Following the four woes, today's reading concludes with a decree of judgment against God's sinful people, which begins: "Therefore, as the tongue of fire devours the stubble, and as dry grass sinks down in the flame, so their root will be as rottenness, and their blossom go up like dust" (vs. 24). Observe that Isaiah's understanding of sin and its consequences in this passage closely agrees with St. Paul's views concerning sin as expressed in Romans 1:18-23.
Disaster begins spiritually, within men's hearts, as we "draw iniquity with cords of falsehood" (Is. 5:18). We sin by asserting our own lusts. We put our hands to the rope of desire and pull, drawing the act of sin to ourselves. Isaiah highlights this truth by framing the common statement of every sinner's heart: "let [God] speed His work that we may see it"(vs. 19). By our inner agreement with our corrupted passions, we start the journey toward visible sins, and, in that interior moment, we effectively ignore the truth of God by questioning whether He acts in our lives.
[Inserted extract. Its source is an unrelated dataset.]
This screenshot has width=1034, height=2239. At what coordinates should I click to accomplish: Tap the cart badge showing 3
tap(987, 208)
This affront adds to our sin, and so we are "without excuse" before God (Rom. 1:20).
We 'do ourselves in' by a disastrous inner consent in the heart, denying and destroying the image of God within us. In our sinful hearts, we dare God to write out visibly, as on a billboard, what already is written within each of us. The arrogance of sin manifests itself in the appalling demand of the creature for God to prove Himself, to meet our criteria for trusting Him.
From our sinful arrogance, there follows an inversion of truth. As Isaiah declares: men "call evil good and good evil...put darkness for light and light for darkness and...put bitter for sweet and sweet for bitter!" The Prophet provides a portrait of what the Apostle Paul calls "the reprobate mind" (Rom 1:28). As we flaunt God and choose not to "glorify Him as God, nor [to be] thankful," it is we who become "futile" in our thoughts, whose foolish hearts are "darkened" (Rom. 1:21). Listen to all the arguments supporting abortion, homosexuality, same-sex 'marriages,' euthanasia, sexual indulgence apart from marriage, gang marauding, or the use of drugs. Arguments favoring these sins display a common darkness of heart; for in our spiritual centers, mirrors of God's image, we "...suppress the truth in unrighteousness" (Rom. 1:18).
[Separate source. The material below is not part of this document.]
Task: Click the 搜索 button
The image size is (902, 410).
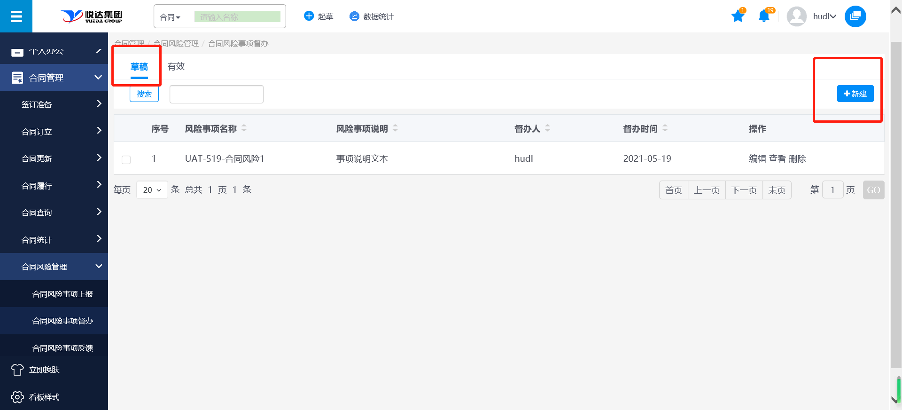Action: click(144, 94)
Isaiah pronounces God's "Woe to those who are wise in their own eyes" (Is. 5:21). St. Paul echoes him in Romans, "Professing to be wise, they became fools" (Rom. 1:22). A "fool" in Holy Scripture is one who scoffs at the fear of the Lord and despises godly wisdom and instruction (Prov. 1:7). However, the root cause of such conceit is pride, a vaunted confidence in one's own ability to determine the truth of life's issues and purpose.
When "foolishness," or pride, is translated into visible behavior, the result is self-serving which inevitably perverts justice, as Isaiah says: acquitting "the guilty for a bribe" (Is. 5:23). Note that the end of all who persist in sins, who do not think to repent, "will be as rottenness, and their blossom go up like dust; for they have rejected the law of the Lord of hosts" (vs. 24).
From my youth up many passions have warred against me. But do Thou help and save me, O my Savior, and quicken and exalt me in purity made resplendent by the Triune Unity.